For that, she was blasted on social media and beyond.
“We are extremely disappointed to see Gov. Noem break her word on this critical legislation,” said Terry Schilling who serves as the president of the American Principles Project, according to Conservative Brief. “Gov. Noem’s veto would scrap the vast majority of the bill text and would strip protections for female athletes in collegiate sports in the state. Additionally, it would eliminate all reasonable enforcement mechanisms, neutering the legislation so much as to render it meaningless.”
“All the while, Noem continues to claim dubiously that she still supports the bill, hoping South Dakotans will ignore the fact she was responsible for killing it,” he said.
That sentiment was shared by many conservatives on Twitter, many of whom had been supporters of the South Dakota governor.

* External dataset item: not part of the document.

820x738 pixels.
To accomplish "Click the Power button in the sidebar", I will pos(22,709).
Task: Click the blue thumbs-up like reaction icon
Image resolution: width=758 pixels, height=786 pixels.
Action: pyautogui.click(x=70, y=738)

“What a huge mistake ~ I’m talked to several cons who have written her off. You can’t betray the base. Period. Gov. Kristi Noem ‘Misusing Her Executive Power’ in Sending Back Bill Banning Trans Athletes from Women Sports,” Kurt Schlichter said.
“I’m done with Noem. That bill was a no brainer but she RINO’d out and capitulated to the woke mob,” John Cardillo added.
Noem pushed back, however.
“Since Nov, I’ve been exploring litigation to defend Title IX and fairness in girls’ sports at ALL levels. To pursue that strategy, I’m asking legislators to pass a new bill on Veto Day, or I will call a special session. Let’s protect girls’ sports & fix the concerns with 1217,” she said.
Also, in a letter to state lawmakers outlining her veto, she made it clear her core beliefs had not changed about the issue and that she has to weigh those concerns with the reality of seeing state collegiate athletes punished.
“I believe that boys should play boys’ sports, and girls should play girls’ sports. As the legislative findings in the original version of the bill set out, ‘[w]ith respect to biological sex, one is either male or female[,]’ and ‘[p]hysiological differences between males and females include ‘those most important for success in sport: categorically different strength, speed, and endurance.’
“That is why House Bill 1217 properly provides that females should have opportunities to play youth sports on teams comprised of females and against teams of females. Unfortunately, as I have studied this legislation and conferred with legal experts over the past several days, I have become concerned that this bill’s vague and overly broad language could have significant unintended consequences,” she added.
“South Dakota has shown that our student athletes can compete with anyone in the country, but competing on the national stage means compliance with the national governing bodies that oversee collegiate athletics. While I certainly do not always agree with the actions these sanctioning bodies take, I understand that collegiate athletics requires such a system – a fifty-state patchwork is not workable,” she wrote.